Since bipolar disorder is a psychiatric illness, chemical intervention is imperative. Deciding the type and dosage of medication, as well as following up of patients is the responsibility of the treating psychiatrist. Depending on the severity of the illness, medication usually includes a mood-stabilizer, anti-depressant and anti-psychotic drugs. The compliance of patients with bipolar disorder is poor and therefore it is strongly advised that someone close to the patient takes the responsibility to monitor and administer the medication.
Who is susceptible to bipolar disorder? Anybody. Bipolar disorder is more often diagnosed where there is a family history of bipolar disorder, major depression or schizophrenia. Onset of bipolar disorder is often triggered by a traumatic emotional event. The onset could often be subtle, making the diagnosis complicated. A patient could be stabilized for a period of time on medication; yet a stressful situation or traumatic event can be the stimulus for a new onset of symptoms. This will lead to reassessment of medication. It is therefore safe to say that the treatment of the bipolar patient is a dynamic interaction between the patient, the family and the psychiatrist.
The family of the bipolar patient also suffers from bipolar disorder. The spouse, partner, children or close family members have fallen victims to the incontrollable periodicity of the illness as well as the devastating consequences of the illness. They are constantly bombarded with either the onslaught of an acute attack, or trying to pick up the scattered pieces. Even if the patient is controlled on medication, they always anticipate the next fallback.
Family members are often ill informed regarding the complexity of the illness. This makes them even more vulnerable. However, the sad reality is that families are torn apart whether they are illiterate or specialists in the field.
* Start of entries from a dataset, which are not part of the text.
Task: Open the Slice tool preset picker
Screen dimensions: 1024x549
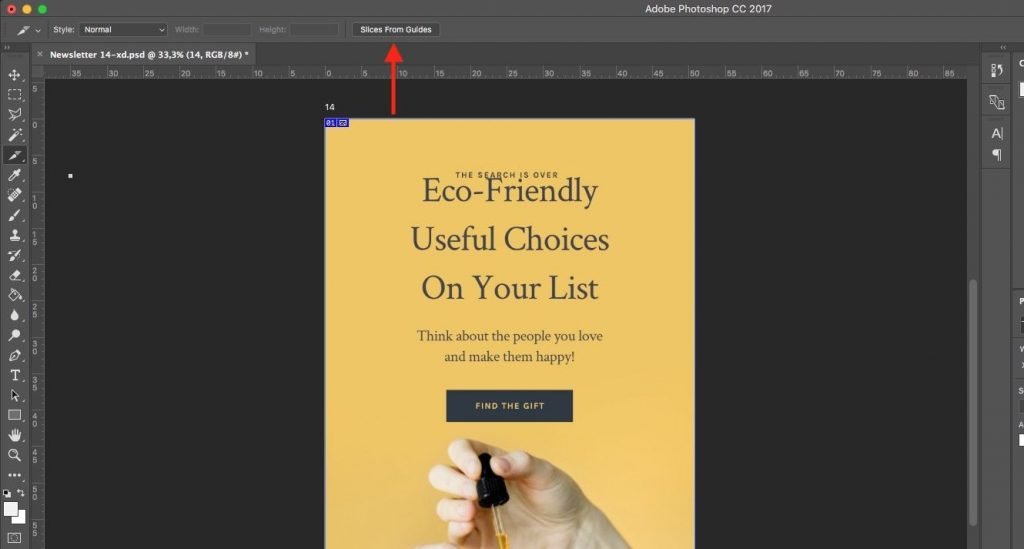Action: 28,30
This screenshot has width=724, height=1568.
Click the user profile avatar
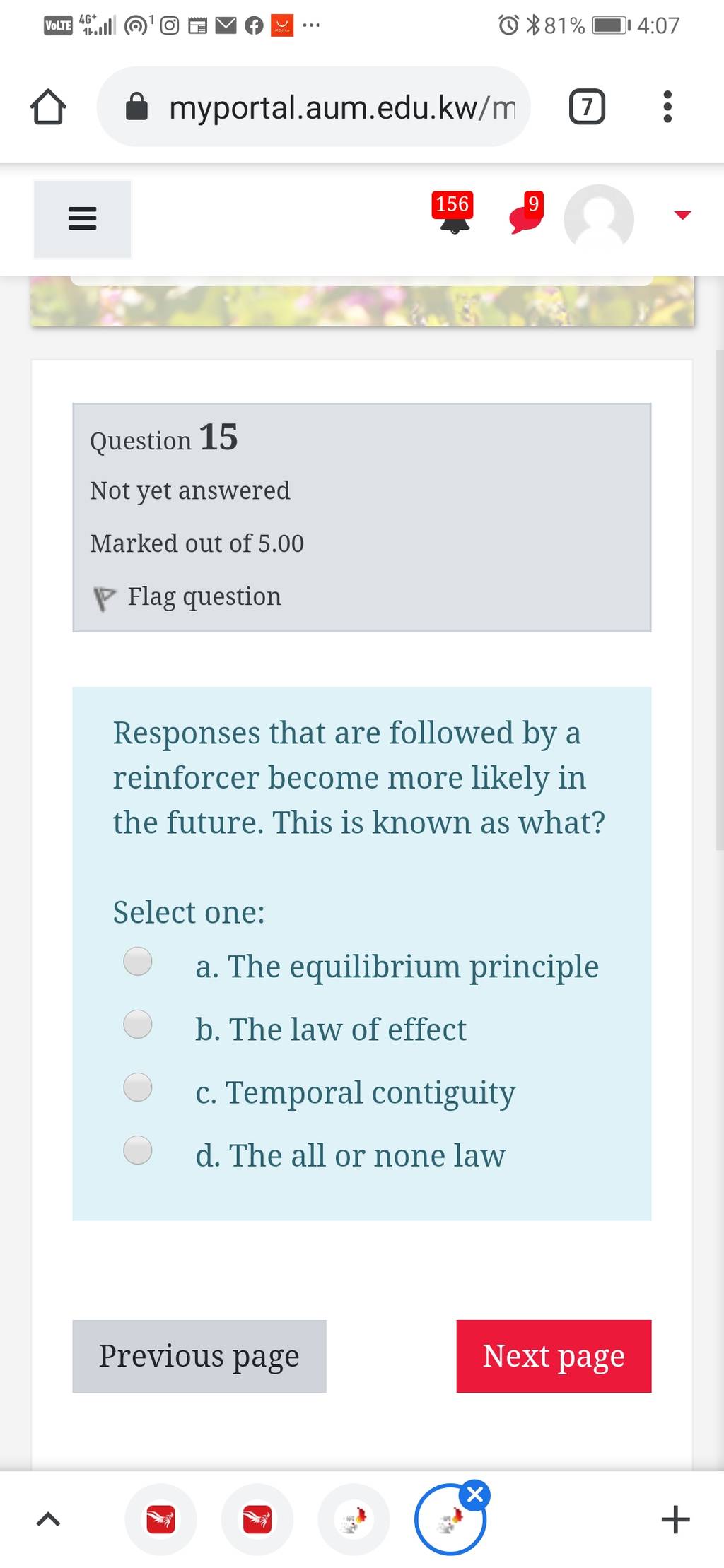coord(599,218)
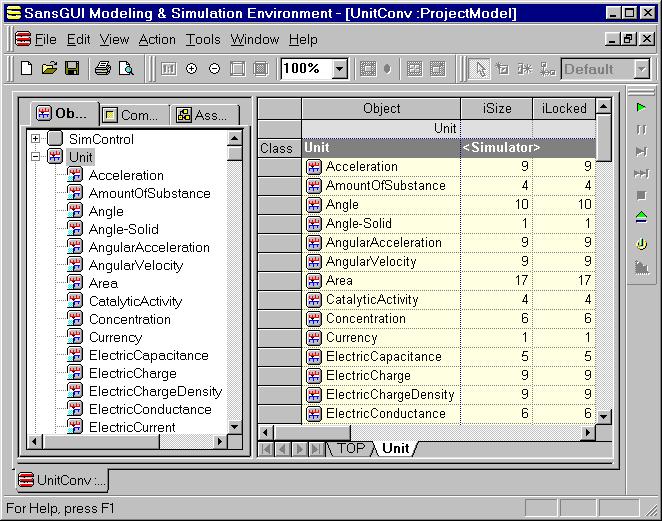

The sequalae of the illness has a rippling effect reaching all aspects of life. The family usually have to deal with the consequences of the manic episodes. Even if they understand the illness, the effects become personal. The person they once knew, loved, admired and cherished, has become a distant total stranger. Children become insecure, sad, frightened, misbehaved because their nurturing parent has been substituted by someone the neither know, nor understand. The family can be financially ruined. The possible effects are endless.
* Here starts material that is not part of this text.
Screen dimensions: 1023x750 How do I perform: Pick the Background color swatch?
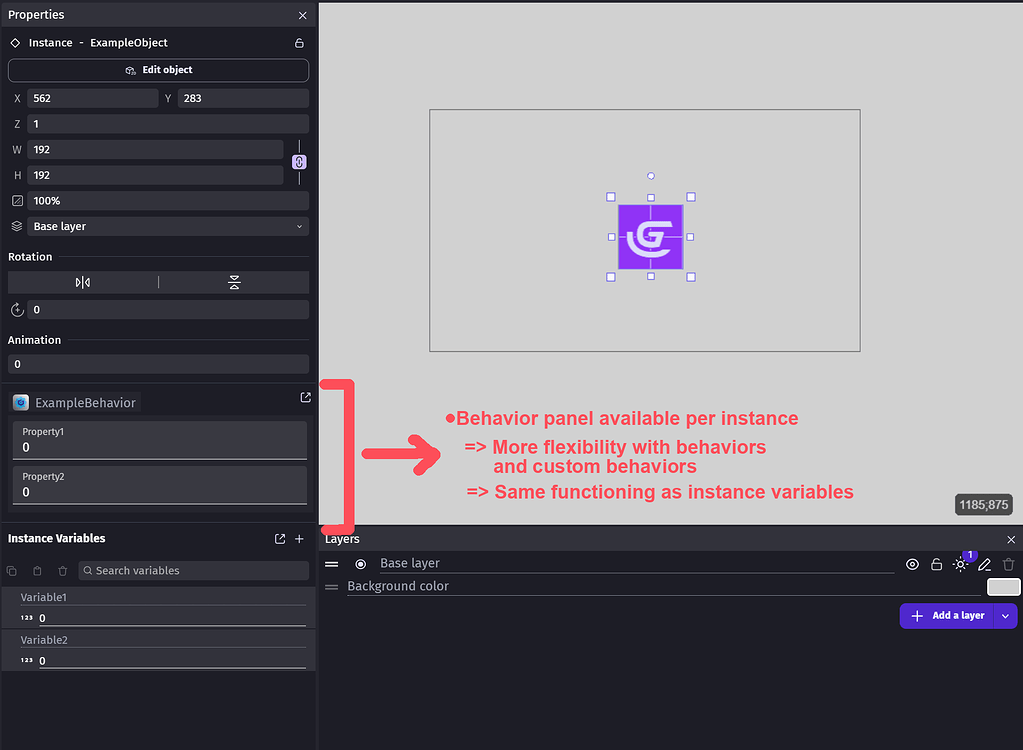pos(1003,587)
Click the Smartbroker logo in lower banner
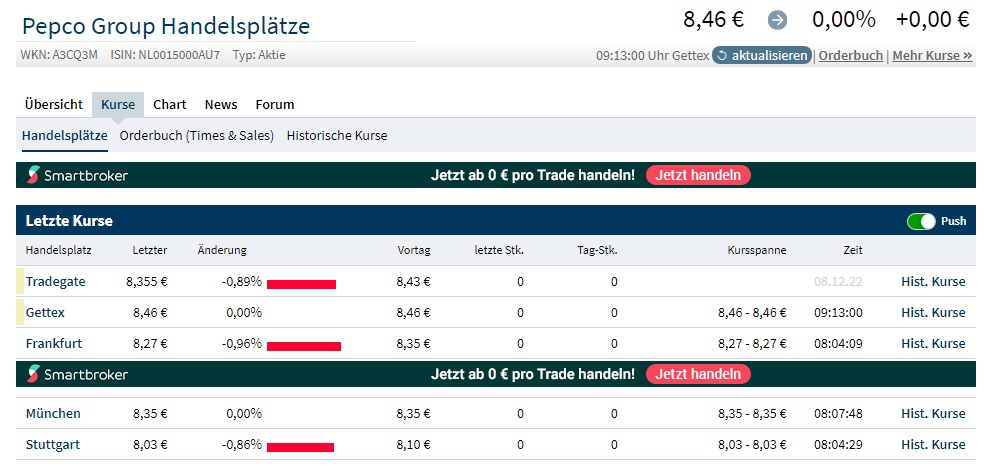Viewport: 989px width, 472px height. point(78,374)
It is impossible to comprehend the impact of bipolar disorder in a family. Therefore, it is totally understandable why marriages result in divorce, partnerships break up, children’s lives fall apart. No blame can be directed towards the spouse (partner) of a person with bipolar disorder, who makes the painful decision to divorce the patient. Even if they are aware of the pathology of the illness, even if they are aware of the fact that the person’s life is in pieces. The fact is, they are also broken. Their lives are also lying in pieces. They are also only human.
With regards to my initial question whether it is worth going on in a relationship with a bipolar person, I have come to the conclusion that even in a secure, nurturing environment, the whole family ( including the patient, spouse and kids) are not excluded from episodes of erratic behaviour. The bipolar person is torn between his irrassional behaviour, over which he has no control and the realization of the devastating effects this has on his family. Is it worth it for the spouse (partner)? They are torn between the person they once knew and loved and this total stranger from whom they often have to protect themselves and their family. And then they are also just human.